Finnish public broadcasting company YLE has same rule. Even if they do cleanups of still images, they need to mark that article has AI generated content.

chrisjj - an hour ago

Why limit this to news? Equally deserving of protection is e.g. opinion.

cmiles8 - 3 hours ago

This is a good idea. Although most AI written content is also stroll pretty obvious. It consistently has a certain feel that just seems off.

nomercy400 - 3 hours ago

You might as well place it next to the © 2026, on the bottom every page.

ddtaylor - 4 hours ago

Oregon kind of already has this they just don't enforce their laws.

nh43215rgb - 3 hours ago

Federal level would be the best, but this is a start.

- an hour ago
[deleted]
kgwxd - an hour ago

AI Generated or News? You can't have both.

asah - 4 hours ago

We've seen this movie - see California prop 65 warnings on literally every building.

It also doesn't work to penalize fraudulent warnings - they simply include a harmless bit of AI to remain in compliance.

seydor - 2 hours ago

That's the equivalent of having a disclaimer "This article was written using MS Word". Utterly useless in this day and age

PlatoIsADisease - 4 hours ago

In 10-20 years all this AI disclaimer stuff is going to be like 'don't use wikipedia, it could lie!'

Status Quo Bias is a real thing, and we are seeing those people in meltdown with the world changing around them. They think avoiding AI, putting disclaimers on it, etc... will matter. But they aren't being rational, they are being emotional.

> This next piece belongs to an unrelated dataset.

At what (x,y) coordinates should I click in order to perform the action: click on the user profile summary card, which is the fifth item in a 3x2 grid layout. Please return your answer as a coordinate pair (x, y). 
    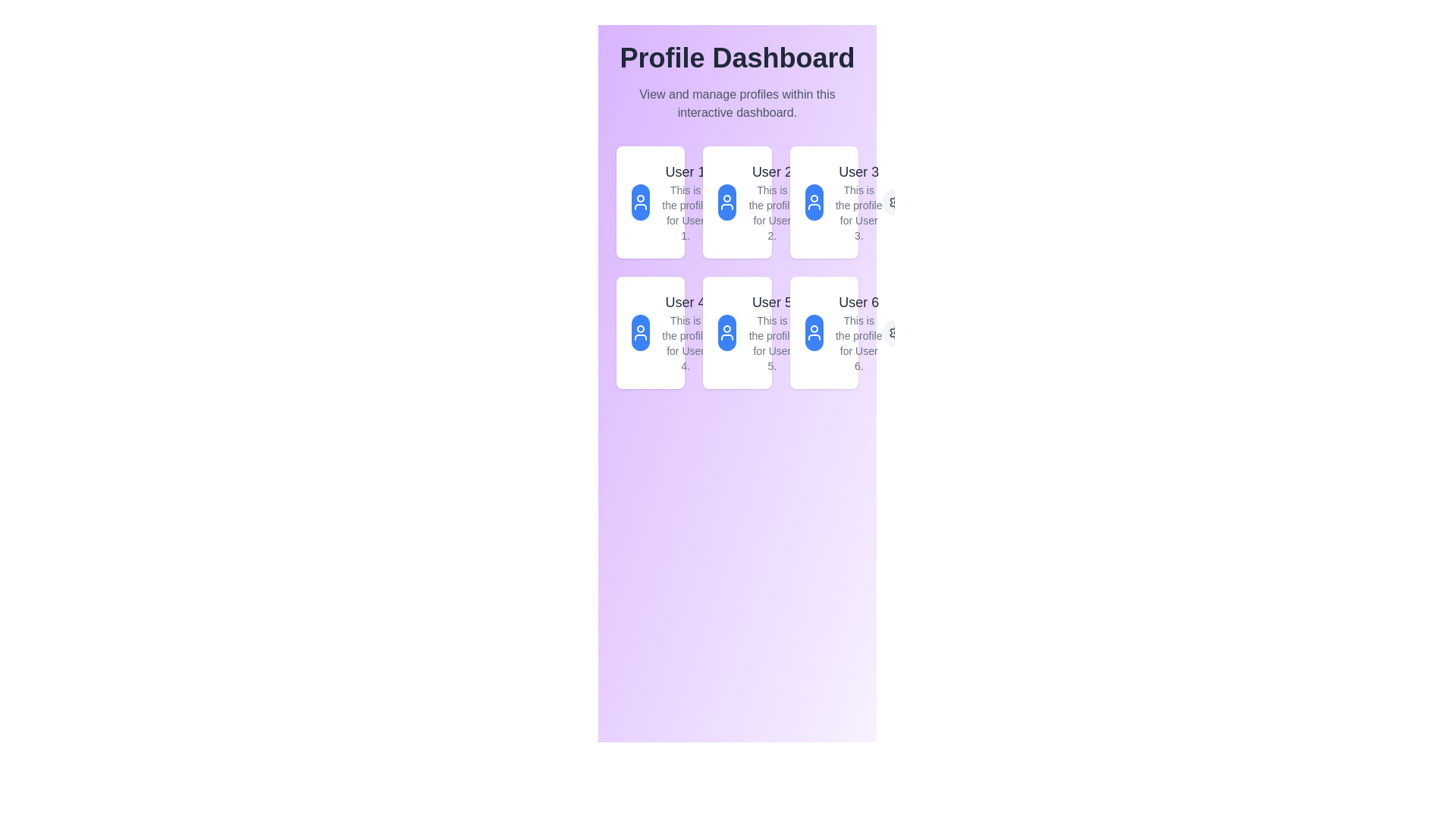
    Looking at the image, I should click on (757, 332).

The economic value is too high to stop and the cat is out of the bag with 400B models on local computers.

bill_joy_fanboy - 3 hours ago

LOL! As if human-generated news content is any more honest or accurate...

charcircuit - 4 hours ago

So literally every article will be labeled as AI assisted and it will be meaningless.

>The use of generative artificial intelligence systems shall not result in: (i) discharge, displacement or loss of position

Being able to fire employees is a great use of AI and should not be restricted.

> or (ii) transfer of existing duties and functions previously performed by employees or worker

Is this saying you can't replace an employee's responsibilities with AI? No wonder the article says it is getting union support.